Trecho da página >>

□ □ □

15.9.12

Amanhecer

Uma vez ela havia lido um livro ruim onde apenas uma passagem pareceu interessante: a do protagonista vendo a amante usando dos mesmos gestos que usava com ele numa terceira pessoa. Empregava as mesmas frases prontas, exaltava suas próprias qualidades ao terceiro como fizera diante dele tantas vezes, se insinuava da mesma forma que ele conhecia tão bem. Ele havia acabado de abandonar a família para ficar com ela e, nesse momento, sentiu um peso enorme saindo de dentro de si, deu meia volta e voltou para casa. O livro era tão ruim que ela não sabia dizer se foi aceito de volta pela família, só lembrava que ele voltou a encontrar a felicidade depois disso.

□ □ □

(Registros sobre onde os itens aparecem)
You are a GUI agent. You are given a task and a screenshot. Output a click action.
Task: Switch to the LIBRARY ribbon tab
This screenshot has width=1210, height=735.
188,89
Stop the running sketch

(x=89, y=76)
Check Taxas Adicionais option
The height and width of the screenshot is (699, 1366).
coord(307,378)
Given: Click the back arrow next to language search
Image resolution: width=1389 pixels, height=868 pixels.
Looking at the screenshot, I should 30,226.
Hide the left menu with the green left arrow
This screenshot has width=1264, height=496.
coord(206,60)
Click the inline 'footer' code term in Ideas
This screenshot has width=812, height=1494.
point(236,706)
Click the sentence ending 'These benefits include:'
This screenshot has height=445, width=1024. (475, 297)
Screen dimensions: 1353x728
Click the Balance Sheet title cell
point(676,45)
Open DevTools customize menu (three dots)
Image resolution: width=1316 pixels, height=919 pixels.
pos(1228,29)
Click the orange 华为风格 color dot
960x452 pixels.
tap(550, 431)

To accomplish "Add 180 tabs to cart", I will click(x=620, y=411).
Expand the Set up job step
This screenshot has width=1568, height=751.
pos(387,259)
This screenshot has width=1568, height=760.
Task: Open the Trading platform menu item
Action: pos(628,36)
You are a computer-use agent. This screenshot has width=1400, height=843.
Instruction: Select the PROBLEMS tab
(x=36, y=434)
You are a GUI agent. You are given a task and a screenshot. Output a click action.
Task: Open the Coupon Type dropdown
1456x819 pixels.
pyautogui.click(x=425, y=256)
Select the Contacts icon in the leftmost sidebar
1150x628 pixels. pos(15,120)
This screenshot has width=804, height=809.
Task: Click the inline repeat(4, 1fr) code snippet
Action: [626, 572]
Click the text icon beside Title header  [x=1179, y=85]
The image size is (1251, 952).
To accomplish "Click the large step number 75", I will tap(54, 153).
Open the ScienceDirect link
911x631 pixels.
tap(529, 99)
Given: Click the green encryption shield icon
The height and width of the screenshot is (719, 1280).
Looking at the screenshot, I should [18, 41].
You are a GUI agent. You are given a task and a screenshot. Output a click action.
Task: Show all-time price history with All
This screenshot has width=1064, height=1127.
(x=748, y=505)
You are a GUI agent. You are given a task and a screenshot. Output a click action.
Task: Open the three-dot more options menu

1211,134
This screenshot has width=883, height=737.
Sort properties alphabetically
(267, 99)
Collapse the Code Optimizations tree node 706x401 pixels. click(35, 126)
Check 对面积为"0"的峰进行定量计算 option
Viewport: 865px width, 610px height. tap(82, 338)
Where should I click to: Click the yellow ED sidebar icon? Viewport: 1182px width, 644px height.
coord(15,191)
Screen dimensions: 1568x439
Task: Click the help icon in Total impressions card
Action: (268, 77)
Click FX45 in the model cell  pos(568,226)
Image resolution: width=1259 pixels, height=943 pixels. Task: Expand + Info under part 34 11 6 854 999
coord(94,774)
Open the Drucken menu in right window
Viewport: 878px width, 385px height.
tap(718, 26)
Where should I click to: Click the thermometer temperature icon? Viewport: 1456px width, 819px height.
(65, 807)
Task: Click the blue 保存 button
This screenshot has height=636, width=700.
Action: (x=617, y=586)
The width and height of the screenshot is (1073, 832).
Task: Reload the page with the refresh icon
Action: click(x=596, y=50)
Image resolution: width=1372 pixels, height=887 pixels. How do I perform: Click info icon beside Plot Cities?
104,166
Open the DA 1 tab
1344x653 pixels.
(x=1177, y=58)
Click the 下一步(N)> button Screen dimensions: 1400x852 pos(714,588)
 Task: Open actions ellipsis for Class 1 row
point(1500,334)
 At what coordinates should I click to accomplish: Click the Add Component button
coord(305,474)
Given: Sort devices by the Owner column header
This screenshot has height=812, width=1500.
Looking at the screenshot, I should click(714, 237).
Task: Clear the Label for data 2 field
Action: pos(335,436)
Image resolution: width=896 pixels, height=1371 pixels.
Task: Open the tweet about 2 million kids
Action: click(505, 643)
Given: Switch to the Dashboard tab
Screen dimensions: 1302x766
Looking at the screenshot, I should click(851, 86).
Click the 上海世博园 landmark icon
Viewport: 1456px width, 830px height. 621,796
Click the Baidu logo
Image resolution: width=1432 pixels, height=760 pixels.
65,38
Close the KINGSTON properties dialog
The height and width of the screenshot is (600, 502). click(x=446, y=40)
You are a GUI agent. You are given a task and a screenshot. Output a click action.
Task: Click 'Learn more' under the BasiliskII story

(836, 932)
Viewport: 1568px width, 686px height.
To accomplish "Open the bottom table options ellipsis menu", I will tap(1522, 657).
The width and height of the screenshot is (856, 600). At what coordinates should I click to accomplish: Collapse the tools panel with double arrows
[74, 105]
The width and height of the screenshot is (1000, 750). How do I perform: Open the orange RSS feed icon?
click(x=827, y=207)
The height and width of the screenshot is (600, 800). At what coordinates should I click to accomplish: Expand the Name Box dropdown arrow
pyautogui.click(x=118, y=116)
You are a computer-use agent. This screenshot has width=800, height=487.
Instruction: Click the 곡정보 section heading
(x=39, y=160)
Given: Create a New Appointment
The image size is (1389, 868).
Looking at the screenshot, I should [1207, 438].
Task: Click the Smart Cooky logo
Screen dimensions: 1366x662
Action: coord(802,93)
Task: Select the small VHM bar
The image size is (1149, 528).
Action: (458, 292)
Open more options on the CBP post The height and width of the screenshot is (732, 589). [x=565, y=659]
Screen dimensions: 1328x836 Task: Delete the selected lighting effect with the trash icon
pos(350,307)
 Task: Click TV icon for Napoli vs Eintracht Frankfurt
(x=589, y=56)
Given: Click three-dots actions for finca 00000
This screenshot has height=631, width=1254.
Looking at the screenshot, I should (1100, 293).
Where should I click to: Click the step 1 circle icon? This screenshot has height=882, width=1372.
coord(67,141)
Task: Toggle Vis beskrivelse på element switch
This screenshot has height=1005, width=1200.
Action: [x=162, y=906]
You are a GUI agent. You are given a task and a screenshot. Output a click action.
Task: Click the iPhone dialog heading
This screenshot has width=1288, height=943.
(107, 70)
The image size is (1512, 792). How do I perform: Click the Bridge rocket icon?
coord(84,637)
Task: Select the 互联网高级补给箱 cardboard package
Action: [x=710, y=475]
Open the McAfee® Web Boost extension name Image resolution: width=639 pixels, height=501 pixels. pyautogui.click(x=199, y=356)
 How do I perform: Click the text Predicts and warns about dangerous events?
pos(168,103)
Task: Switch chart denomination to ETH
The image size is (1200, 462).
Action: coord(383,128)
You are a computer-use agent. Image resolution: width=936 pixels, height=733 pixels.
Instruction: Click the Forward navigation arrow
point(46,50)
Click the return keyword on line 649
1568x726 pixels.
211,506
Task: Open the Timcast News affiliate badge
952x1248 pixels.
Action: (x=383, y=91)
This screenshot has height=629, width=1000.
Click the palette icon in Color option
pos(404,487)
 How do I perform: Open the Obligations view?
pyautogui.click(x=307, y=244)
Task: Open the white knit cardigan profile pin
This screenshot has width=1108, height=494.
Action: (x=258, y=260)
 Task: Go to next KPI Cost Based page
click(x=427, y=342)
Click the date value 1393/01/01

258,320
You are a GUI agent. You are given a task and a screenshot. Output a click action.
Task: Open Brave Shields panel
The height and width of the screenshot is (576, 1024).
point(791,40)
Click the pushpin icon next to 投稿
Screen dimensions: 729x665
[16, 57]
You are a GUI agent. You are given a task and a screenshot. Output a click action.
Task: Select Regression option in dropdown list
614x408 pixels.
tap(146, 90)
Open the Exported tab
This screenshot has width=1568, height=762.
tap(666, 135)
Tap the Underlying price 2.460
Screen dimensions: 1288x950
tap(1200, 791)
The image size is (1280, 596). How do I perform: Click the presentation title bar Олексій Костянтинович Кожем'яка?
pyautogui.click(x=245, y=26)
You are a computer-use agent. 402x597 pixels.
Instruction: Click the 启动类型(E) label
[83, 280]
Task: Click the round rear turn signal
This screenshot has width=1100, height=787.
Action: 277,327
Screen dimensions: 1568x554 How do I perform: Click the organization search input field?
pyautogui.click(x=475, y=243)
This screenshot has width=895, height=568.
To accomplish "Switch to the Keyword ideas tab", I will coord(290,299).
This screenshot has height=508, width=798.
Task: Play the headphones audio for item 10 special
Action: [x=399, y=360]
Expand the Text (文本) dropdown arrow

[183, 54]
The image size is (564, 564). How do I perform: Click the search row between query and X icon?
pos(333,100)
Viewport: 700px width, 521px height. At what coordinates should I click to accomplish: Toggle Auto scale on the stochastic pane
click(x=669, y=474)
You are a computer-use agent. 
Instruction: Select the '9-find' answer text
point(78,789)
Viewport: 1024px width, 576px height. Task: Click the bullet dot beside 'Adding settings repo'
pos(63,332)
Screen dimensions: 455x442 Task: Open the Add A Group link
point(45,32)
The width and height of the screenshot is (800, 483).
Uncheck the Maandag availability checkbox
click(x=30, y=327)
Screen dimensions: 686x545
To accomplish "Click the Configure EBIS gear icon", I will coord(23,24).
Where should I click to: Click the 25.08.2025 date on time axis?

□ □ □

Objetivo 1 >> No trecho da página, o que o protagonista fez depois de sentir um peso enorme saindo de dentro de si?
Objetivo 2 >> Prossiga com o texto sobre o livro ruim lembrado por ela, começando logo após a última frase.
Os registros não têm nenhum papel aqui.

Resposta final 1 >> Deu meia volta e voltou para casa.

Resposta final 2 >>
Um dia, andando numa rua movimentada de sua cidade, viu a cena se repetindo na vida real. Ela era o protagonista. E o ser amado estava lá, usando as mesmas frases inteligentes, dando risada das próprias piadas para fazer a moça com quem estava embalar na sua gargalhada, cantando as mesmas músicas que fizeram com que a protagonista se apaixonasse por ele anos antes. E então compreendeu o livro ruim. E compreendeu seus sentimentos: ela não o amava, ela era apaixonada pela paixão. O moço era um tanto talentoso no uso de suas capacidades no jogo da conquista e aplicaria o golpe quantas vezes fossem necessárias para, como um vampiro, extrair até a última gota de vida da vítima. Mas a verdade é que nesse momento ela voltava à vida.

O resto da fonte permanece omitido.